**INSTRUCTIONS TO FOLLOW:** Give the data again exactly, stopping after the "Given: Click the lower" line.

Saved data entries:
*** Begin section ***

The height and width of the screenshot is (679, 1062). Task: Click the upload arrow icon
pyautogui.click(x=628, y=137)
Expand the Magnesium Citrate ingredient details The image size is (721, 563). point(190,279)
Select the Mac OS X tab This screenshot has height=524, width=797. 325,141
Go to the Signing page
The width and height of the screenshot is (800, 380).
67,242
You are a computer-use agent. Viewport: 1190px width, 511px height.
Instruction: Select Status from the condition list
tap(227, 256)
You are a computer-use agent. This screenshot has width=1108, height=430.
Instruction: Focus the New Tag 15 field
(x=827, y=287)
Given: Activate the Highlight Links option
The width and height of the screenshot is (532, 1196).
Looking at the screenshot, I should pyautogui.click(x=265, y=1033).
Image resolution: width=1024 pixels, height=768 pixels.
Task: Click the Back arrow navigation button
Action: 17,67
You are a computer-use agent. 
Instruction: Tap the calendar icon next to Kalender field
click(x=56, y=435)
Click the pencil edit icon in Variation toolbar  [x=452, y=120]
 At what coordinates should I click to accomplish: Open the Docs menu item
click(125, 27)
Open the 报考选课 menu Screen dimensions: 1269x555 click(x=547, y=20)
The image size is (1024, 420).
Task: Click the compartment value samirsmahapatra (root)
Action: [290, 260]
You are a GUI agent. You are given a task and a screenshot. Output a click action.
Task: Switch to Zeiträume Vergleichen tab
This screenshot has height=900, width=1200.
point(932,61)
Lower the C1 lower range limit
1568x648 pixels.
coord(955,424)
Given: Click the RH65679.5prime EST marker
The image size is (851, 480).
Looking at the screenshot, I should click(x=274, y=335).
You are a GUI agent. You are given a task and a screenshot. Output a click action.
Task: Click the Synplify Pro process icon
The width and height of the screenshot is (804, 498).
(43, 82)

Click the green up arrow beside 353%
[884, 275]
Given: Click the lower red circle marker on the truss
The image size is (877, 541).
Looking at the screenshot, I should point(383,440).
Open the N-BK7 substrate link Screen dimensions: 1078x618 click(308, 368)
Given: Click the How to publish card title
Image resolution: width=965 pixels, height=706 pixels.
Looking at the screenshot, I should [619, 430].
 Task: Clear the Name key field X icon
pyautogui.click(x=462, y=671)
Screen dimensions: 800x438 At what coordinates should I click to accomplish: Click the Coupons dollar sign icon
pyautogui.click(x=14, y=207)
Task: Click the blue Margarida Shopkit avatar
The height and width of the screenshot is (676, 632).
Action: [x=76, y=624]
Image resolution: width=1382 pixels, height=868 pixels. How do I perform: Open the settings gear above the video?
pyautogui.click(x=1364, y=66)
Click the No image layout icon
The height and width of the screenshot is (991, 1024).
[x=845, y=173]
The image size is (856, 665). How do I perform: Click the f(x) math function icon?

*** End section ***

**OUTPUT:**
The height and width of the screenshot is (679, 1062). Task: Click the upload arrow icon
pyautogui.click(x=628, y=137)
Expand the Magnesium Citrate ingredient details The image size is (721, 563). point(190,279)
Select the Mac OS X tab This screenshot has height=524, width=797. 325,141
Go to the Signing page
The width and height of the screenshot is (800, 380).
67,242
You are a computer-use agent. Viewport: 1190px width, 511px height.
Instruction: Select Status from the condition list
tap(227, 256)
You are a computer-use agent. This screenshot has width=1108, height=430.
Instruction: Focus the New Tag 15 field
(x=827, y=287)
Given: Activate the Highlight Links option
The width and height of the screenshot is (532, 1196).
Looking at the screenshot, I should pyautogui.click(x=265, y=1033).
Image resolution: width=1024 pixels, height=768 pixels.
Task: Click the Back arrow navigation button
Action: 17,67
You are a computer-use agent. 
Instruction: Tap the calendar icon next to Kalender field
click(x=56, y=435)
Click the pencil edit icon in Variation toolbar  [x=452, y=120]
 At what coordinates should I click to accomplish: Open the Docs menu item
click(125, 27)
Open the 报考选课 menu Screen dimensions: 1269x555 click(x=547, y=20)
The image size is (1024, 420).
Task: Click the compartment value samirsmahapatra (root)
Action: [290, 260]
You are a GUI agent. You are given a task and a screenshot. Output a click action.
Task: Switch to Zeiträume Vergleichen tab
This screenshot has height=900, width=1200.
point(932,61)
Lower the C1 lower range limit
1568x648 pixels.
coord(955,424)
Given: Click the RH65679.5prime EST marker
The image size is (851, 480).
Looking at the screenshot, I should click(x=274, y=335).
You are a GUI agent. You are given a task and a screenshot. Output a click action.
Task: Click the Synplify Pro process icon
The width and height of the screenshot is (804, 498).
(43, 82)

Click the green up arrow beside 353%
[884, 275]
Given: Click the lower red circle marker on the truss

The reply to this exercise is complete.